Hello Oleg and community,

I have used OE for 10 years and have not requested technical support for a long time. It has been a very versatile and indispensible tool for me

For the first time in a long time, I am having difficulty solving an issue and so I am seeking technical help from you.


I will be very appreciative of your help.

I am trying to download the archives of a forum in politics.

The address is
http://sandiego.craigslist.org/forums/?forumID=20

I do not want to download the complete posts. I only want to download each of the pages that list the daily posts.

They are numbered: 1,2,3,4 etc. at the top of the address "http://sandiego.craigslist.org/forums/?forumID=20"

The URL for each page appears in the status bar of the browser.
Page 2 for example is:
http://sandiego.craigslist.org/forums/?act=DF&forumID=20&node=&batch=2402458&old=yes

Page 11 is:
http://sandiego.craigslist.org/forums/?act=DF&forumID=20&node=10&batch=2402188&old=yes

The part of the URL that is always the same is
"http://sandiego.craigslist.org/forums/?act=DF&forumID=20&node="

Then there is an incremental increase beginning with 10, then 20,30,40,50 etc.

The part of the URL that increases by 10 is:
"10&batch", "20&batch","30&batch","40&batch","50&batch" etc.
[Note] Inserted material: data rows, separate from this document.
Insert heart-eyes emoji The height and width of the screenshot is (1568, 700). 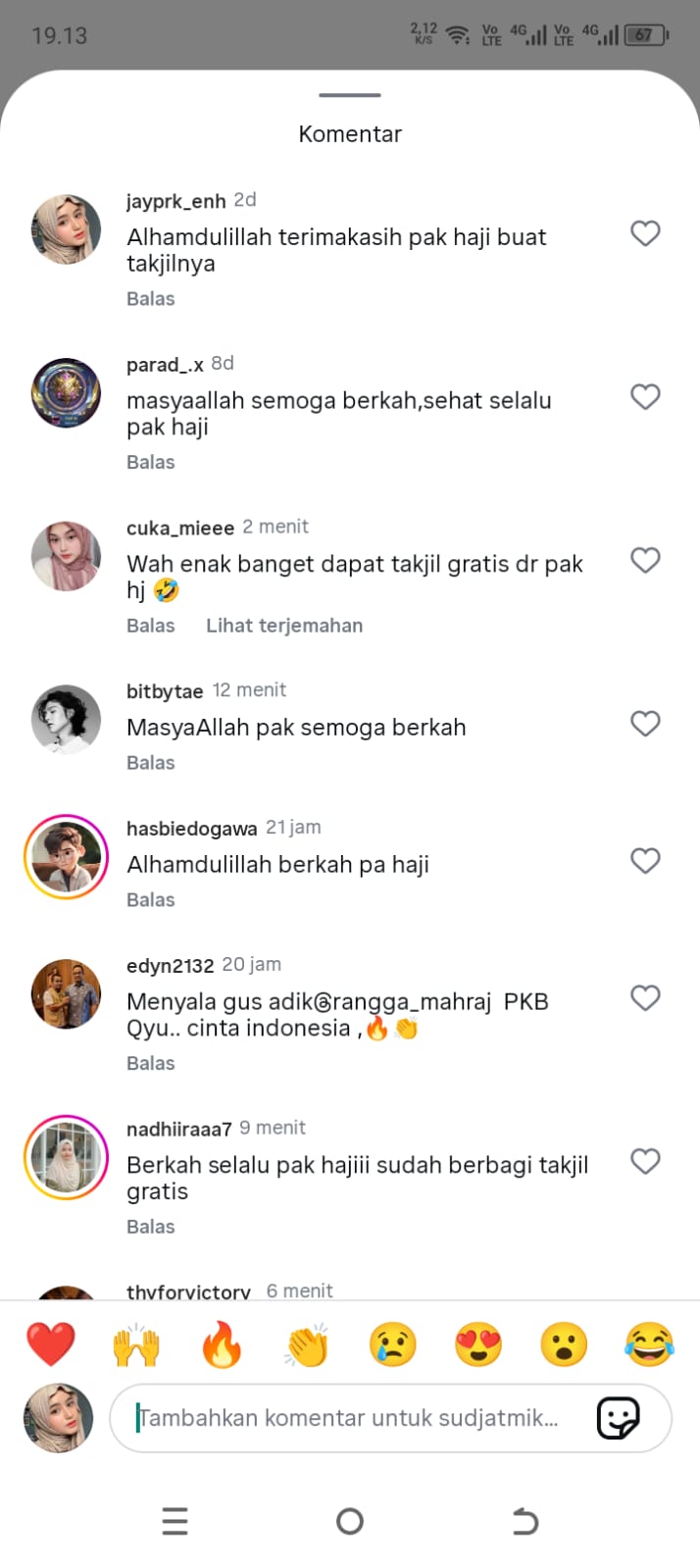point(478,1344)
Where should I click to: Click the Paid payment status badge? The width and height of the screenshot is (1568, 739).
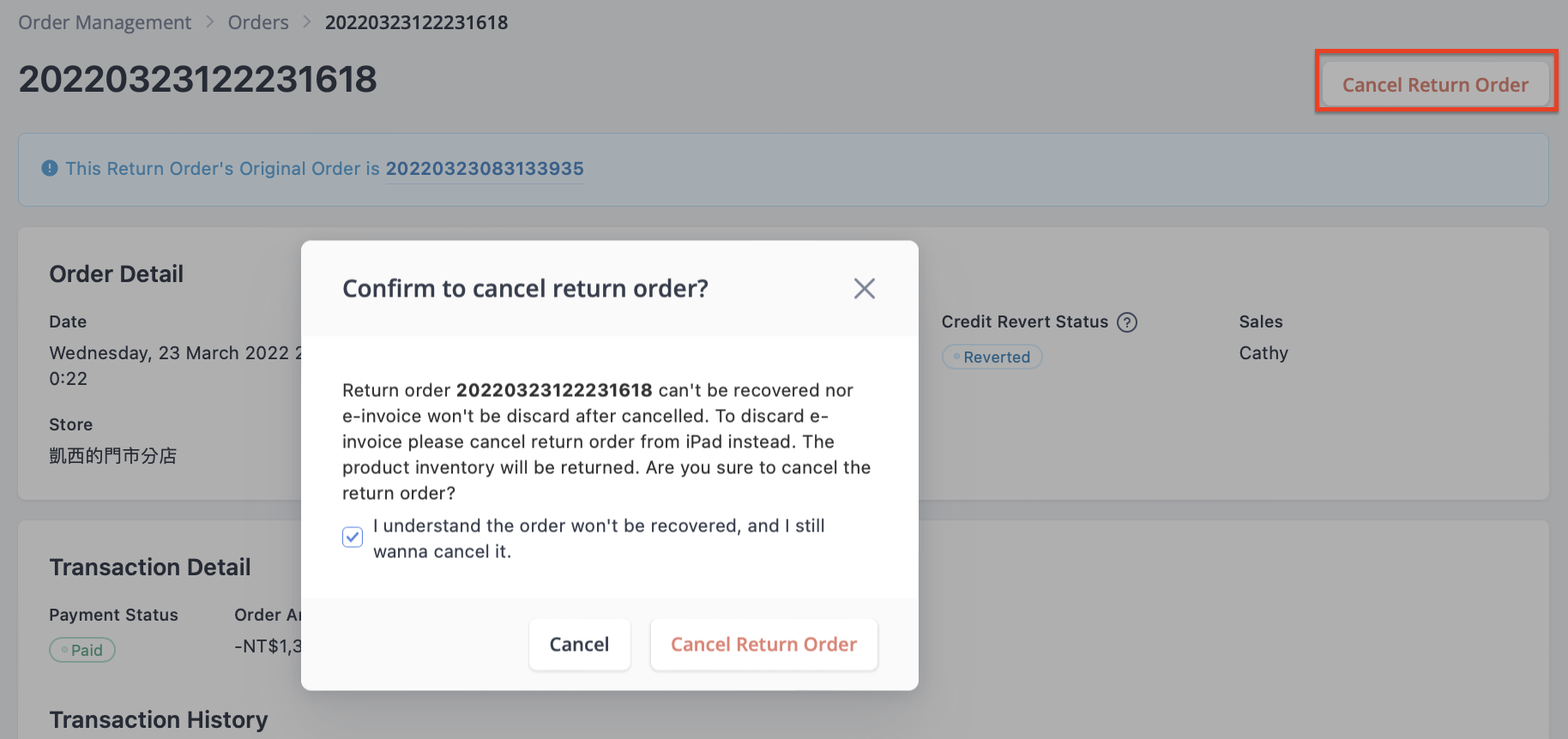[x=82, y=650]
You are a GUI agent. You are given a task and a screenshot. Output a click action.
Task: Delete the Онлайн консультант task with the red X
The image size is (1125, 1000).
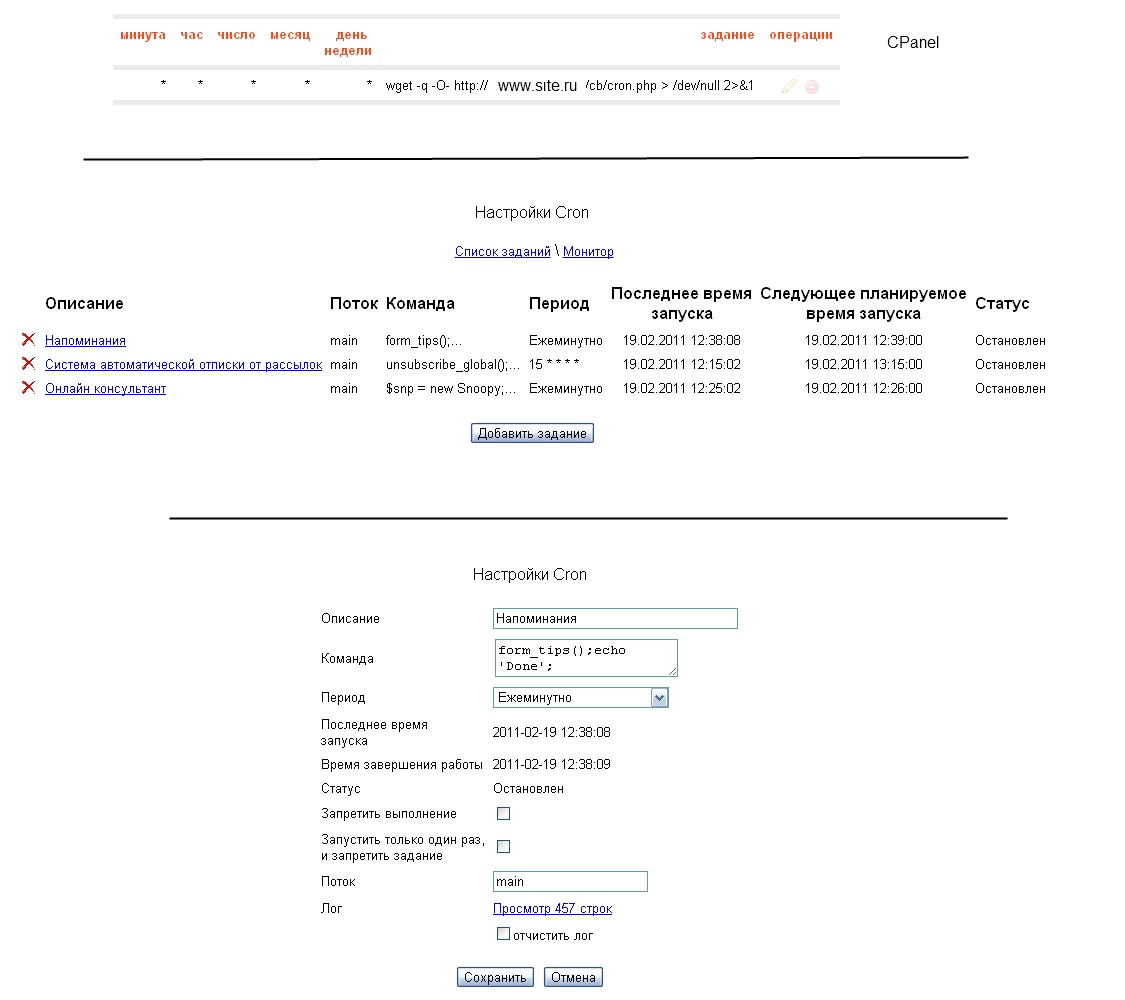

Each batch has 10 pages which contain lists of postings for 10 days.

The part of the URL that contains the address for a particular day comes after
"http://sandiego.craigslist.org/forums/?act=DF&forumID=20&node=10&batch="

and before

"&old=yes"

Can you help me with the correct macro or regular expressions I need to use to download the archive of every day of posts?
I only want to download the daily lists and not the individual posts.

Thank you in advance and I look forward to hearing back from you when you are able to find the time for me.
Oleg Chernavin
04/08/2010 08:58 am
I think, the easiest way would be to create a Project with the URL:

http://sandiego.craigslist.org/forums/?act=DF&forumID=20
Level=100

URL Filters - Filename - add to the Included list:

forumID=20&node=

This should be enough to do the download.

Best regards,
Oleg Chernavin
MP Staff